Monica Trauzzi: We recently had Jeremy Symons on the show. He's from the National Wildlife Federation and they're strongly opposed to this pipeline. And he said this pipeline is designed to take the oil and instead shift it down to Gulf Coast refineries. And when they do that, they can manipulate the supply between two pipelines and charge higher prices. Do you see a window for price manipulation here?

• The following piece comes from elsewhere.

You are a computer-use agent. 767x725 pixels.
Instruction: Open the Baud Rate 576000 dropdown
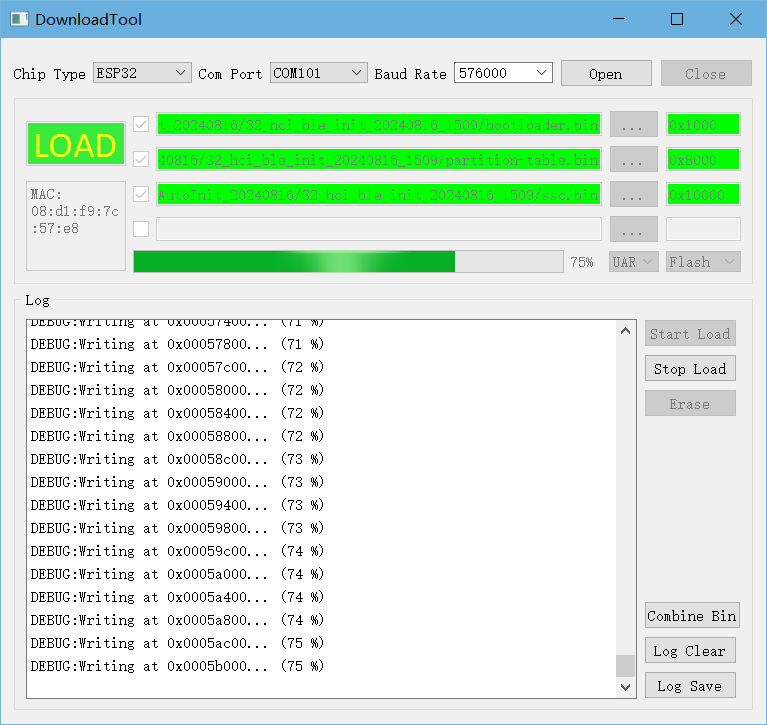tap(502, 73)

Rayola Dougher: Absolutely not! The Canadians and pipeline companies do not get to determine what the price is going to be or manipulate that price, because we are in a world market and our buyers, our refiners have options from all over the world and Canada does not have a corner on the market. Neither the Canadian production nor the pipeline company can determine what price they're going to receive. So this is actually having an extra supply of a low-cost fuel, relatively low cost. The refiners in the Gulf are already configured to be able to process this heavier crude oil. So bringing on such a large extra supply, based on historical experience, when you put extra supply of low-cost fuel in the market you're actually bringing the price down. And plus we have an FTC out there and they monitor prices in 360 cities, 20 wholesale markets every single day and they're looking out for that every single day. I don't believe that for a minute.

Monica Trauzzi: And yet we're still paying four something a gallon at the pump.

Rayola Dougher: Well, it should come down. It's about 3.50 right now. It's actually been coming down for the past six weeks, and it came down again recently with the announcement of the SP release, so we'll see how it bottoms out in the end.

Monica Trauzzi: OK, we'll end it right there. Thank you for coming on the show.

Rayola Dougher: Thank you.

Monica Trauzzi: And thanks for watching. We'll see you back here tomorrow.